2007年1月新潮社発行のノンフィクションを読んだ。「新潮45」の和歌山県出身の記者、宮本太一さんの著書である。

暴力団組長だった死刑囚の(ほかにもコロシをしているという)告発を受けたジャーナリストが、娑婆でのうのうと生き延びる、「先生」と呼ばれる男、真の凶悪を追い詰めていくストーリだ。ジャーナリストの視点で描いた作品は醜悪な人間の悪を照射する。しかし、この書籍の執筆時点では、事件の結末はまだわかっていない。そのため、読後感はよろしくない。

ネット情報によれば、2010年3月3日、先生こと三上静男被告(当時60歳)に対し無期懲役の判決が確定したとのことである。後藤良次死刑囚の告発が成功したようだ。
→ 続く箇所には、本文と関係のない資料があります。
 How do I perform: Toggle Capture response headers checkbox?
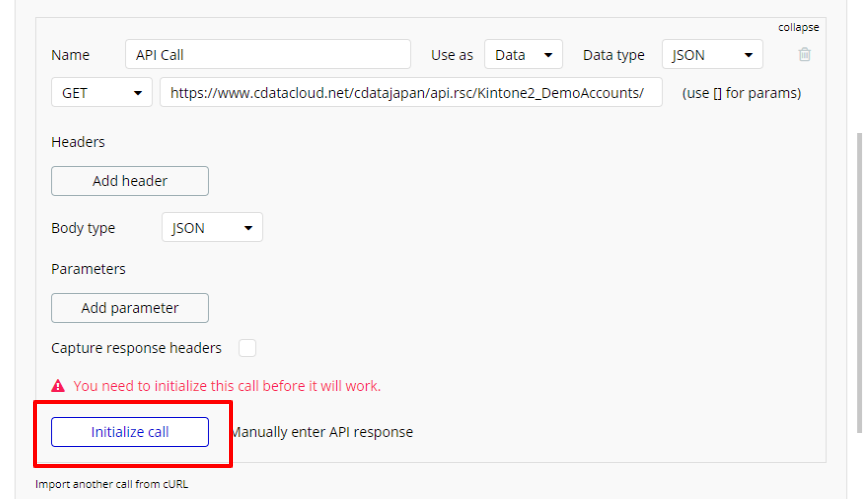point(247,348)
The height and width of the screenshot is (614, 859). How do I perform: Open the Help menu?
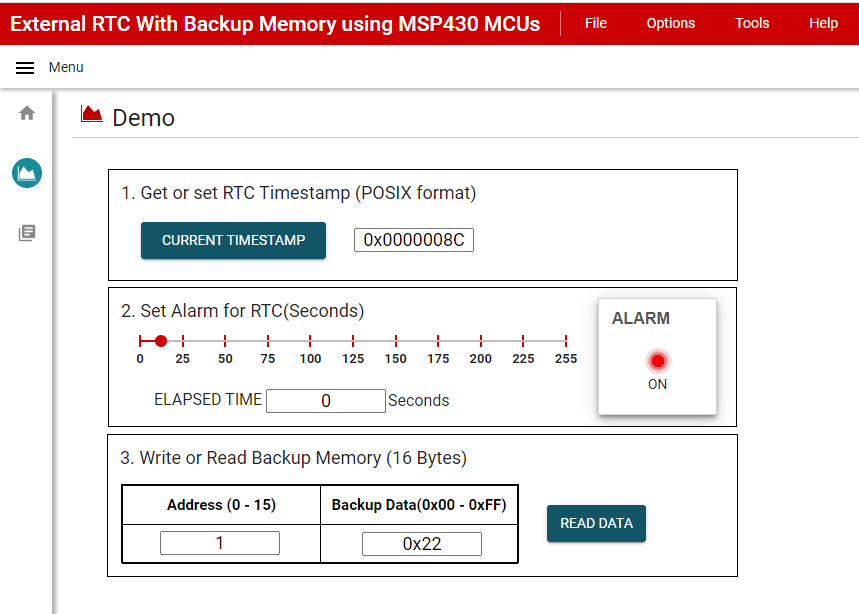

わたしが特に印象に残ったのは、事件の端緒を得てから三度目に交代した、水戸地方検察庁のナンバー2である。この次席検事の熱意と決意によって事態が大きく進展した。何事もそうかもしれないが、結局、組織も社会も個々の人間が動かしているってことを気づかせてくれた。

もうひとつ。やはり、ジャーナリストってすごいなと思わせてくれたこと。それも、和歌山県出身だなんて特にうれしい。まだ46歳、宮本太一さんの今後ますますのご活躍を期待したい。